Brushing off her dress as she stood. Clearly not suspecting to see anyone here right now which explains her sudden shortage of ice.

I brushed past her and to my locker taping my hand on her arm as I passed. I unlocked my locker and grabbed my backpack out, neatly shoving all my books into the bag and turning back to Bailey while closing my locker. All of this was done quickly and with no words.

As I turned back to her for the first time I noticed how much shorter than me she is. The top of her head met my collar bone making me laugh slightly as I stood awkwardly looking at her.

She furrowed her eyebrows ever so slightly then turned around and began to walk away in the direction of the library.

I quickly caught up, slightly bumping our arms as I met up at her side. She looked up at me quickly then right back down.

"I don't know why you pretend you hate me." I said. "It's obvious you're just as curious about me as I am to you." I breathed.

She stopped in her tracks staring straight ahead. She quickly whipped her head in my direction. It made me step back a little.

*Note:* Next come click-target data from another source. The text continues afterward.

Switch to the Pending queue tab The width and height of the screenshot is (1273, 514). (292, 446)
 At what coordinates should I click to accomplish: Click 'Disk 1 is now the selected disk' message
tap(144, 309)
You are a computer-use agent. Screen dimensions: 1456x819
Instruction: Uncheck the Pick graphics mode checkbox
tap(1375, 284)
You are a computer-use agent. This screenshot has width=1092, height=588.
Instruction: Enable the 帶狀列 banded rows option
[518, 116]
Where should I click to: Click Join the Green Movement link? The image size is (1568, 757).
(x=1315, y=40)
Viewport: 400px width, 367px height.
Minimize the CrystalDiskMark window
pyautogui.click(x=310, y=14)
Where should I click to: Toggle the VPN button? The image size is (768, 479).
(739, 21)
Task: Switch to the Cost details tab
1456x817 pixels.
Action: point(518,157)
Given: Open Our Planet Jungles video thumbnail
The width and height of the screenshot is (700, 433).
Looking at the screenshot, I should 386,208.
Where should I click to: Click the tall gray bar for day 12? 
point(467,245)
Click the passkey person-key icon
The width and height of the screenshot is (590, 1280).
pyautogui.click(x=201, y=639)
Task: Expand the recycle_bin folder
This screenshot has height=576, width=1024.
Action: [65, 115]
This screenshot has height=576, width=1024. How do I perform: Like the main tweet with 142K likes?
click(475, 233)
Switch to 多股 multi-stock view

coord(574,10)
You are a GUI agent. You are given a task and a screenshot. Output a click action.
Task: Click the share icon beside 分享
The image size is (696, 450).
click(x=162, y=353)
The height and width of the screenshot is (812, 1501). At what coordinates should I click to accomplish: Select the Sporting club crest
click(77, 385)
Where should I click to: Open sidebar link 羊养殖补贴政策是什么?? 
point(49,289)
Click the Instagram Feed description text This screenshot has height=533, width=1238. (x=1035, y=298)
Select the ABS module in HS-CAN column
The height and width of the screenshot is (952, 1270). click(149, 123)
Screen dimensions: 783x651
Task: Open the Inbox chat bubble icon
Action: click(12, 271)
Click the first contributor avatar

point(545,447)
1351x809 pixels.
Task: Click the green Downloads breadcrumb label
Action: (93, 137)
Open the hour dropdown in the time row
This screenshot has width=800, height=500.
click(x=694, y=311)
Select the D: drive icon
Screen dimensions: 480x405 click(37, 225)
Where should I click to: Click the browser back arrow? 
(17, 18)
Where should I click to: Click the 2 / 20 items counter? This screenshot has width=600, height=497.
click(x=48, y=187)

"I get that I'm the new prodigy for every guy at this damn school, but just because I let you sit with me or I glanced in your direction does not mean I'm suddenly obligated to give you my time of day." She hissed.

All traced of my normal cheery self long gone.

"I'm not just some thing you all can obtain with enough people points" she continued "so stop acting like I owe you anything. God you and every other guy at this school practically fell at my feet today and I didn't even glance in any other guys direction." She chuckled a little bit.

I would be lying if I said I focused on anything other than her saying she only looked at me.

"I-I I'm sorry. I didn't- I wasn't trying to make you feel like I thought you owe me anything. I guess I never considered that you might not like every guy swooning over you." I said holding a sympathetic expression on my face.

I guess I'm kinda considered cute here, but not like she is. She's a goddess amongst mortals. I'm simply a mortal amongst mortals, just with a slightly better appearance.

Kindness flooded her face all of a sudden. Her mean girl act from before had been removed.

She walked over to me and held her arms out in an invitation to a hug. I shrunk down and wrapped my arms around her waist-one of my big hands could cross almost her whole back- and she placed her arms around my neck.

"Thank you." She whispered into my chest.

"For what?" I asked.

"For showing sympathy even when you don't know how it feels. For saying your sorry even if you don't mean it." She whispered before pulling out of the hug and walking away.

But I did mean it. I meant every word I said, and the facts she doubted me made me see her in a new light. A softer, kinder, more natural light.

I wanted her to see I meant it. I wanted her to see me too.